■ **Task A**:
Reproduce the throttle valve passage below word for word.

>> start Given passage

The throttle valve is designed to throttle the suction flow. The term “throttling” is used within the meaning of the invention in the sense of “continuous switching”. Within the meaning of the invention, it is preferred that the throttle valve is switchable substantially continuously. Within the meaning of the invention, this preferably means that the throttle can not only be completely open (100% degree of opening) or completely closed (0% degree of opening), but preferably can also take up any intermediate stage, i.e. preferably continuously variable degrees of opening between 0 and 100%. The throttle can preferably not only switch between the “open” and “closed” settings in a binary manner, but can also take up intermediate stages, in order for example to permit degrees of opening of the inlet opening of the suction device of 15%, 20%, 25%, 33.3%, 43.6%, 50%, 67%, 75%, etc. The present invention differs from solutions in which the suction flow is completely interrupted by the capability of the throttle valve not only to completely interrupt the suction flow or to allow it to pass unrestrictedly, but also to throttle it in the sense of “continuous switching”.
The throttle valve or its degree of opening can preferably be controlled by a central control unit of the suction device, said central control unit of the suction device preferably being designed to control the entire dedusting process.

>> end Given passage

■ **Task B**:
Starting at the line of the entries that contains "The height and" and ending at the last line of the entries, write every line out again, requests included. Scale each coordinate in the answers by 2.25, round to whole numbers with halves going up, and leave the pictures out.

>> start Given records

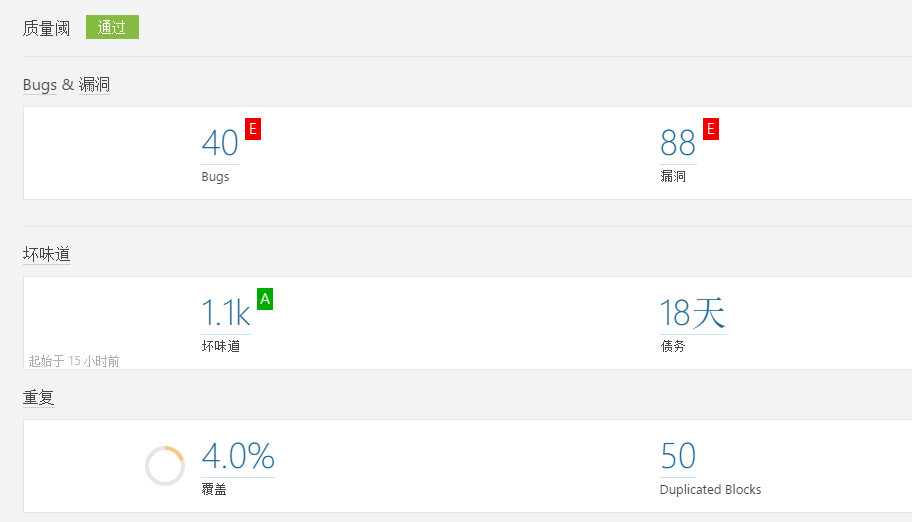Open the 坏味道 section heading
This screenshot has width=912, height=522.
point(47,254)
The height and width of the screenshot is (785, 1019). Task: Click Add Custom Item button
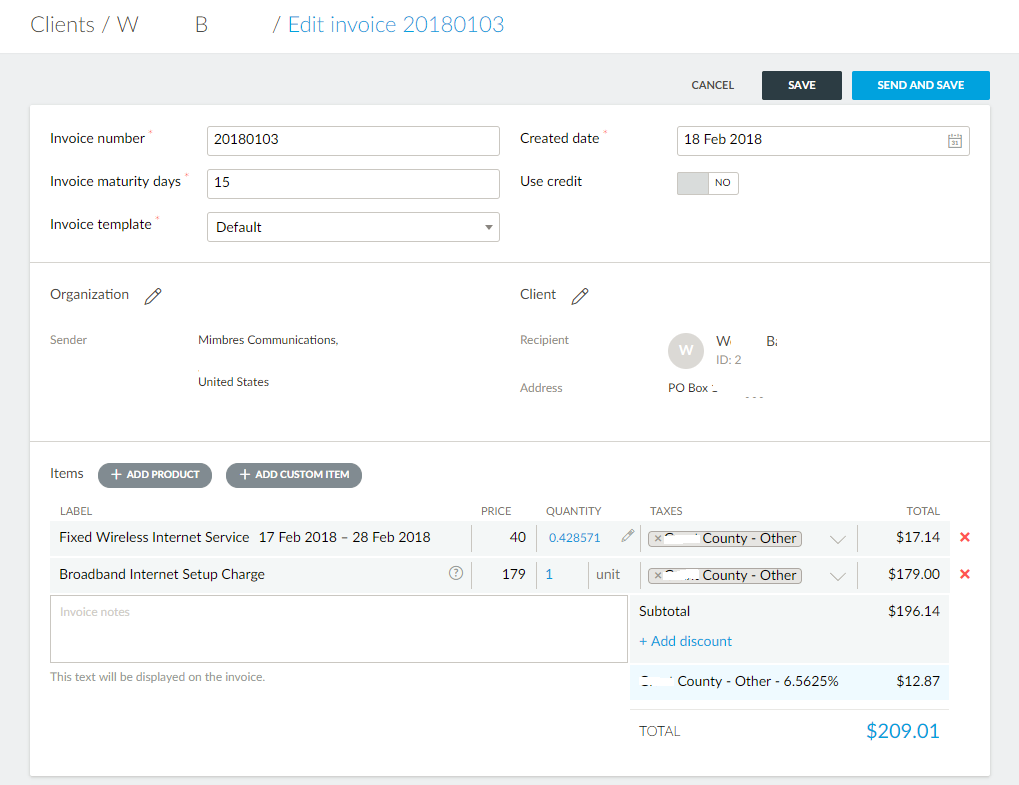293,475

>> end Given records

■ **Expected output A**:
The throttle valve is designed to throttle the suction flow. The term “throttling” is used within the meaning of the invention in the sense of “continuous switching”. Within the meaning of the invention, it is preferred that the throttle valve is switchable substantially continuously. Within the meaning of the invention, this preferably means that the throttle can not only be completely open (100% degree of opening) or completely closed (0% degree of opening), but preferably can also take up any intermediate stage, i.e. preferably continuously variable degrees of opening between 0 and 100%. The throttle can preferably not only switch between the “open” and “closed” settings in a binary manner, but can also take up intermediate stages, in order for example to permit degrees of opening of the inlet opening of the suction device of 15%, 20%, 25%, 33.3%, 43.6%, 50%, 67%, 75%, etc. The present invention differs from solutions in which the suction flow is completely interrupted by the capability of the throttle valve not only to completely interrupt the suction flow or to allow it to pass unrestrictedly, but also to throttle it in the sense of “continuous switching”.
The throttle valve or its degree of opening can preferably be controlled by a central control unit of the suction device, said central control unit of the suction device preferably being designed to control the entire dedusting process.

■ **Expected output B**:
The height and width of the screenshot is (785, 1019). Task: Click Add Custom Item button
659,1069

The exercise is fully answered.